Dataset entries

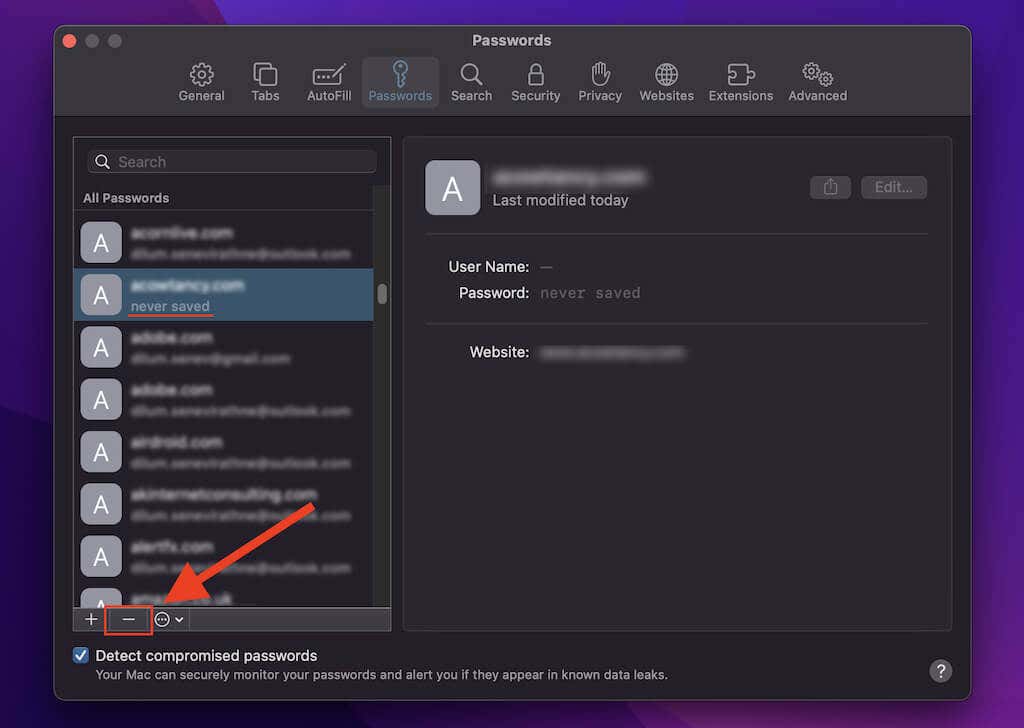Image resolution: width=1024 pixels, height=728 pixels.
Task: Select the Search preferences icon
Action: click(471, 82)
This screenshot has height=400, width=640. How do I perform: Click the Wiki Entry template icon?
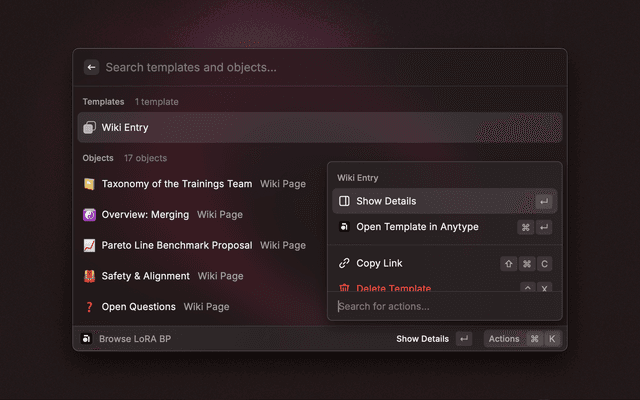tap(90, 128)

■ **Prompt**
Quote precisely the lines of the data from the line containing "This screenshot has" through its final line, both included, excluding pictures.

■ **Problem solution**
This screenshot has height=400, width=640. How do I perform: Click the Wiki Entry template icon?
tap(90, 128)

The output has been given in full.